A POLÍTICA DA INDIFERENÇA – O papa Francisco está à frente de uma instituição que, embora em crise, permanece sólida e poderosa. E que não parece nenhum pouco disposta a respeitar os limites impostos a ela pela modernidade política nos últimos dois séculos. Uma das evidências foi a escandalosa soma de dinheiro público gasto para financiar parte da visita papal, algo em torno de 120 milhões de reais. Como se não bastasse, a Jornada Mundial da Juventude serviu de palco para o proselitismo conservador, de forte teor machista e homofóbico, que marca a trajetória das igrejas de um modo geral e que no caso da Igreja Católica Apostólica Romana, acentuou-se principalmente depois do pontificado de João Paulo II, ele  mesmo um notório conservador ligado à Opus Dei.

Na última semana e não por coincidência, aumentaram as pressões para que a presidenta Dilma Rousseff vete projeto de lei, já aprovado no Congresso, que obriga os hospitais públicos a atender em caráter emergencial e multidisciplinar vítimas de violência sexual, garantindo-lhes acesso a antibióticos para evitar doenças sexualmente transmissíveis, antivirais contra o HIV, cuidados ginecológicos, assistência psicológica e social e medidas de “profilaxia da gravidez”. Indiferentes à criminalização e prisão de mulheres que abortam clandestinamente ou a vida de outras milhares que morrem anualmente em função das más condições higiênicas de seus abortos e, principalmente, insensíveis ao sofrimento das vítimas de estupro, grupos religiosos que se autoproclamam “pró-vida” querem que Dilma vete integralmente o projeto – o que, parece, ela não fará. Com o propósito de fortalecer a posição da igreja, foram produzidos e distribuídos durante a JMJ pequenos fetos de plástico e terços com fetinhos abortados, entre outros artefatos bizarros. Tudo muito esclarecido.

OSSO DURO DE ROER – Neste sentido, é emblemático o gesto de Francisco ilustrado pela imagem no alto deste texto. E para entender sua dimensão, menciono uma passagem do filme “Hannah Arendt”, em que a filósofa alemã assiste na televisão as notícias sobre o sequestro de Adolf Eichmann e seu julgamento em Israel. Em um dado momento, o âncora informa (e se tratam de imagens de época, retiradas de arquivo) que o nazista alemão havia fugido para a Argentina depois da guerra com o auxílio do Vaticano, que lhe fornecera passaporte e outros documentos falsos.

Registros armazenados:
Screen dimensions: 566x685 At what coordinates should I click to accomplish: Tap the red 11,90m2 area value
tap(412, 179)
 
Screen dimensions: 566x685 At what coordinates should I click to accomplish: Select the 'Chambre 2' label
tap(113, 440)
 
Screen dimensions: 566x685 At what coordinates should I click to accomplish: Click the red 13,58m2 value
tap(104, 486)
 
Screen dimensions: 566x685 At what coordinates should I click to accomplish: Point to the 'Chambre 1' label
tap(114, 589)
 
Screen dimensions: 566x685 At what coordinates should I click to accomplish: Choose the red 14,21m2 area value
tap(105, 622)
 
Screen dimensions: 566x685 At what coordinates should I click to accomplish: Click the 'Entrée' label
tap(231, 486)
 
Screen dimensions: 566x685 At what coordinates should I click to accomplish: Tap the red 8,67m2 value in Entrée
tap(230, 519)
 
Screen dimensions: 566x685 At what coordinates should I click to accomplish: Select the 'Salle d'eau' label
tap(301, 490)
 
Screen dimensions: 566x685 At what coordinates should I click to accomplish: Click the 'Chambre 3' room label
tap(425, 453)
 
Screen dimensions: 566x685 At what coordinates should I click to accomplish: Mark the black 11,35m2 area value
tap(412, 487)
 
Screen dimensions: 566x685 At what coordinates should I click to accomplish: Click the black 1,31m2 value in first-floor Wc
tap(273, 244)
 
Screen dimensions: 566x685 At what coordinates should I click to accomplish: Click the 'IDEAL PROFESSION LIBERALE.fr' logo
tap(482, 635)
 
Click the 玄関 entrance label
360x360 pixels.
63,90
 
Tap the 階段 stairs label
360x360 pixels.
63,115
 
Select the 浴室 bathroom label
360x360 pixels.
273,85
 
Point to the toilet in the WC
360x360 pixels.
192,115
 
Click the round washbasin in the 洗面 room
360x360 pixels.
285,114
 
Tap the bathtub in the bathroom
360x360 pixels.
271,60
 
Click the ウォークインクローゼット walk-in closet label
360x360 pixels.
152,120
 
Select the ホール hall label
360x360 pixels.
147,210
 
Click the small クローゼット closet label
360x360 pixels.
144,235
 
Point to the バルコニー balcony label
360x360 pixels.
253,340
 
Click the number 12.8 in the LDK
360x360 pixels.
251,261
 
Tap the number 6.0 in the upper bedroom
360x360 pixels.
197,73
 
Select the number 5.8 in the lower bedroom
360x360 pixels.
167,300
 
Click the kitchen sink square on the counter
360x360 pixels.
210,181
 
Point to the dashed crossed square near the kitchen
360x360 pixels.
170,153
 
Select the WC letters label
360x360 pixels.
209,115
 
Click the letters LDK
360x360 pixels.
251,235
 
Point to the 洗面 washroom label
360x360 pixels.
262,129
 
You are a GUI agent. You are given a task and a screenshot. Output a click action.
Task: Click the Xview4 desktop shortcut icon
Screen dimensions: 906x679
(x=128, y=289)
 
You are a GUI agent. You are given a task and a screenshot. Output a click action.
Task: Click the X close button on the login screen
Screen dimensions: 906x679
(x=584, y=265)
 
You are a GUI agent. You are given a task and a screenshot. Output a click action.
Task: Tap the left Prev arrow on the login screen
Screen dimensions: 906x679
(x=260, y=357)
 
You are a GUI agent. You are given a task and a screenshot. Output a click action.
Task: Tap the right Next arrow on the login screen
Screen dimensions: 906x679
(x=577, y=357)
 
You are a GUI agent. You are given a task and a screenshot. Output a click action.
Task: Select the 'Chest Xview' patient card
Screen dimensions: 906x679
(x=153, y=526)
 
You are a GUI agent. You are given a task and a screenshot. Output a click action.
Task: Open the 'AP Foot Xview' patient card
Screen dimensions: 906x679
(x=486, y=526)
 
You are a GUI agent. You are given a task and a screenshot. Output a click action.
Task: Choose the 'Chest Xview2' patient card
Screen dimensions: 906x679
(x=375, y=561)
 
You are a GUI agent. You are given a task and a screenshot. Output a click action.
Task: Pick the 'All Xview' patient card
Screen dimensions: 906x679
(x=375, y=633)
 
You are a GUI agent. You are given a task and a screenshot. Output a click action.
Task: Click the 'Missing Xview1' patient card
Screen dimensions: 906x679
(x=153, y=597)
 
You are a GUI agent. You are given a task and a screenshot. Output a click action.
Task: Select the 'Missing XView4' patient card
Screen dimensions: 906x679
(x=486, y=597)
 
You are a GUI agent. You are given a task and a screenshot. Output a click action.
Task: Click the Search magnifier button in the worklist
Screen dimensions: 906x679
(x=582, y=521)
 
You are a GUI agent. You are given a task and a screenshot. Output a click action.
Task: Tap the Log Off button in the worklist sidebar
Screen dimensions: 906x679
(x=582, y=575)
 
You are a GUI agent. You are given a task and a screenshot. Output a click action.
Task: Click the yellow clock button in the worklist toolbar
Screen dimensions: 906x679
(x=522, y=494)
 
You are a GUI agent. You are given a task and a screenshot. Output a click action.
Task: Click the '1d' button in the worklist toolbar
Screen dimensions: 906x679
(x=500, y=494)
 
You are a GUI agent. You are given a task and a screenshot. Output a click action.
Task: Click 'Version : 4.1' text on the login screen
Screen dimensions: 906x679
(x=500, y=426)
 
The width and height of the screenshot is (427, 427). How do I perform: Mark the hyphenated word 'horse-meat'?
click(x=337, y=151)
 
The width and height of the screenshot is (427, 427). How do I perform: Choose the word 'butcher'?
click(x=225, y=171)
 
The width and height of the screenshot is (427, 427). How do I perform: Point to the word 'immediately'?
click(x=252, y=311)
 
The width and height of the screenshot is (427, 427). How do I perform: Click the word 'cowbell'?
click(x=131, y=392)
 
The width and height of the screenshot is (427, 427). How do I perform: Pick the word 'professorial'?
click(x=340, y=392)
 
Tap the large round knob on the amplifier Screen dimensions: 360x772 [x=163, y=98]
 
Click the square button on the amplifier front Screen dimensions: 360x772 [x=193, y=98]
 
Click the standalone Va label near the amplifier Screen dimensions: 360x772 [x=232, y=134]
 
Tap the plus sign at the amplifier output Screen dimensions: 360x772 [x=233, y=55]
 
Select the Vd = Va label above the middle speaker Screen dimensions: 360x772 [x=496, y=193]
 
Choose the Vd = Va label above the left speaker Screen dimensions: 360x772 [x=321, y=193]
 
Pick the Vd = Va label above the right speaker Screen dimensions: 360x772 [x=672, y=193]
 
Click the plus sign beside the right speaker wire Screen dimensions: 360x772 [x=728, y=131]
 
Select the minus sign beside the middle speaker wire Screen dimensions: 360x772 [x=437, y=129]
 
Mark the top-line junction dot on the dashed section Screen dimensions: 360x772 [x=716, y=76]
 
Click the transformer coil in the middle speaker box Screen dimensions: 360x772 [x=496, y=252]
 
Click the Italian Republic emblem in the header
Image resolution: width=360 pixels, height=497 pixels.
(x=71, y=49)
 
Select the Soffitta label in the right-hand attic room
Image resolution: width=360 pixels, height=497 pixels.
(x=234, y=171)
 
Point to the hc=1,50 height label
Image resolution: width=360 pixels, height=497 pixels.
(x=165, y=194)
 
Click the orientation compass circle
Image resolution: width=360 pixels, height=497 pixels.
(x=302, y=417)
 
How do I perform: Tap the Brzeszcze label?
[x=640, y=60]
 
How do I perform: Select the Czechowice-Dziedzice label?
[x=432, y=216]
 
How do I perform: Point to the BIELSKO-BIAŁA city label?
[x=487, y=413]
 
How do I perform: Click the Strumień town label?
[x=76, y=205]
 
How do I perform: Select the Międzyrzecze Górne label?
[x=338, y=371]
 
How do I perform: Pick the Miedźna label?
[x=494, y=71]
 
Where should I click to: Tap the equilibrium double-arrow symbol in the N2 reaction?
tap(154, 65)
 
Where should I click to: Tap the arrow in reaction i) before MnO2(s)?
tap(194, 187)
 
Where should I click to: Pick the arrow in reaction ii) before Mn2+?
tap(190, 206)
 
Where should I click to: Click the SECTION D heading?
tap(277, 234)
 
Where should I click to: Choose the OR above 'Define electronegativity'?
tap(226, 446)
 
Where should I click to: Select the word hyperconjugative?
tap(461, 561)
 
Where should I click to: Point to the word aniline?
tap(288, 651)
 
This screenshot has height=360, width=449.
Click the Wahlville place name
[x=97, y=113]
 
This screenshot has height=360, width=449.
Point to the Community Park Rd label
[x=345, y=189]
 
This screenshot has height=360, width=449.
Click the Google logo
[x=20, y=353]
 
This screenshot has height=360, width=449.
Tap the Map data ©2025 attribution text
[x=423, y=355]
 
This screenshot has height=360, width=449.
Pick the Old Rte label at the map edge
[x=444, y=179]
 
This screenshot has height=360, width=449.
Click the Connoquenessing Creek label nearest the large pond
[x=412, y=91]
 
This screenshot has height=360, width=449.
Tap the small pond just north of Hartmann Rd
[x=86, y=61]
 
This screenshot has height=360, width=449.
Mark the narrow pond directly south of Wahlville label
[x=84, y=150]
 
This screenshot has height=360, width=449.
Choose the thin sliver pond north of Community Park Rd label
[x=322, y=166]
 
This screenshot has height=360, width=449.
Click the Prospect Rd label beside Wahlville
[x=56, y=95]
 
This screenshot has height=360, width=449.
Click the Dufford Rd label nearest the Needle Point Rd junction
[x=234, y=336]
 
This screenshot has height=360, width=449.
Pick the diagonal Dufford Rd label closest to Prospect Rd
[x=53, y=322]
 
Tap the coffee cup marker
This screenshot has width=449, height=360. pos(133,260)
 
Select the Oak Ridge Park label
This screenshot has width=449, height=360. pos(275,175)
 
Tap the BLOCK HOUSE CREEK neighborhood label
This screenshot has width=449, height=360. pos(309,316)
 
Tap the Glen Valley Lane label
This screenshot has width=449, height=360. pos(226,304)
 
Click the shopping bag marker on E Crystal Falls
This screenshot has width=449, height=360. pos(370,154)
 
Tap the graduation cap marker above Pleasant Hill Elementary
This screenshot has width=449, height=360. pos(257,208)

#### ORDEM DE TRABALHO A
Segundo o trecho sobre a visita papal, quanto dinheiro público foi gasto para financiar parte da visita?
#### ORDEM DE TRABALHO B
Dê a continuação do trecho sobre a visita papal a partir do ponto em que ele para.
Os dados não guardam relação com o trecho sobre a visita papal.

#### RESPOSTA DO EXERCÍCIO A
Algo em torno de 120 milhões de reais.

#### RESPOSTA DO EXERCÍCIO B
Se provoca certo incômodo em alguns, a informação certamente não causa estranhamento em quem conhece um pouco da história recente. As evidências estão aí a mostrar que a igreja católica apoiou em graus variados e por diferentes razões todas as ditaduras de direita ao longo do século XX: o fascismo italiano de Mussolini; as ditaduras de Franco e Salazar, na Espanha e em Portugal, respectivamente; os muitos golpes civis militares na América Latina (Paraguai, Chile, Argentina, Brasil...). Com o nazismo alemão, há quem diga que o Vaticano foi, na melhor das hipóteses, conivente. Mas não é difícil encontrar quem acuse Pio XII de ser o “papa de Hitler” e o Vaticano de manter com a Alemanha nazista uma relação para além da simples conivência silenciosa. Claro, sempre houve e haverá clérigos dispostos a enfrentar e resistir à barbárie, como foi o caso no passado de um Francisco de Assis e no Brasil contemporâneo, de Paulo Evaristo Arns e Pedro Casaldáliga, entre outros, que usaram sua autoridade política e moral para denunciar os crimes da ditadura. Mas eles são a nota dissonante na história de uma instituição que preferiu acarinhar ditadores a proteger os perseguidos.

Saber disso não diminui a indignidade de ver Francisco abençoar os soldados do Bope, a Tropa de Elite que um mês antes da benção papal assassinou dez moradores da Favela da Maré e é responsável também pelo desaparecimento de Amarildo há mais de duas semanas. Se não minimiza a indignidade, ao menos pode servir para aplacar um pouco a surpresa. O gesto de Francisco reafirma um compromisso e uma postura históricos da igreja católica: afagar os assassinos ao invés de perguntar-lhes sobre suas vítimas.